The result was 2 because 1 + 3 and 7 + -3 are valid pairs which sums up to TOTAL=4.

• When one pair is formed, you should not count any of its values again
• Also, you are not allowed to add any value that is not present in the ARRAY.

This is , shortest in bytes wins

All values will be between your language's int min-max.

### Another cases

9, [1,2,3,5,4,6,7,-10] => 3          // [2,7]  [3,6]  [5,4]
0, [] => 0                           //
0, [1,-2,0,-1,2] => 2                // [1,-1]  [-2,2]
5, [5,5,5,0,-1,1,-5] => 1            // [5,0]
3, [7,-7,8,3,9,1,-1,5] => 0          //
2, [1,1] => 1                        // [1,1]
2, [1,1,1,1,1] => 2                  // [1,1]  [1,1]
4, [1,3,3,3] => 1                    // [1,3]

• Why is the result of the third test case 2? Commented May 11, 2016 at 22:52
• You don't mention that in the rules. We shouldn't have to infer the rules from the test cases. Commented May 11, 2016 at 22:56
• Why does the last test case return 2? Commented May 11, 2016 at 23:00
• Oh, it looks like you are looking for the number of disjoint pairs of numbers that sum to n.
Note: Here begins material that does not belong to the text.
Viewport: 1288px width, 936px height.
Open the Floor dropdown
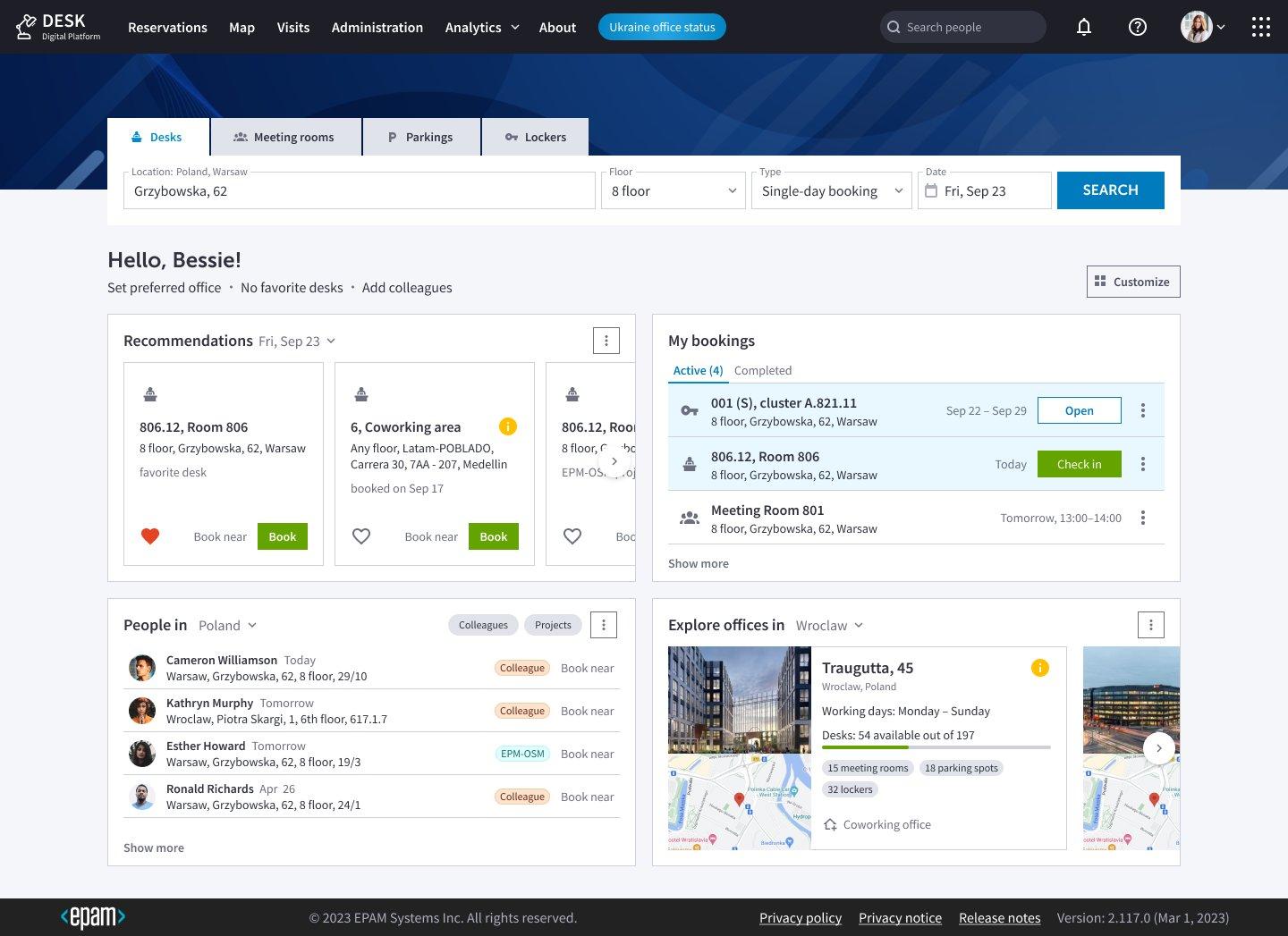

When you say "number of pair-values", people usually think of that as the number of choices that can be made, even if they overlap.
– xnor
Commented May 11, 2016 at 23:01
• This needs a much clearer spec. All current answers are invalid. Commented May 11, 2016 at 23:14

# Pyth, 9 bytes

/sM{.cSE2


Test suite

Takes the number and array newline separated.

Explanation:

/sM{.cSE2
/sM{.cSE2Q    Implicit variable introduction.
Implicit: Q = eval(input())
E      Take the array as input.
S       Sort the input.
.c  2     Form all ordered pairs.
{          Deduplicate.
sM           Map each to its sum.
/        Q    Count the number of occurrences of Q in the resulting list.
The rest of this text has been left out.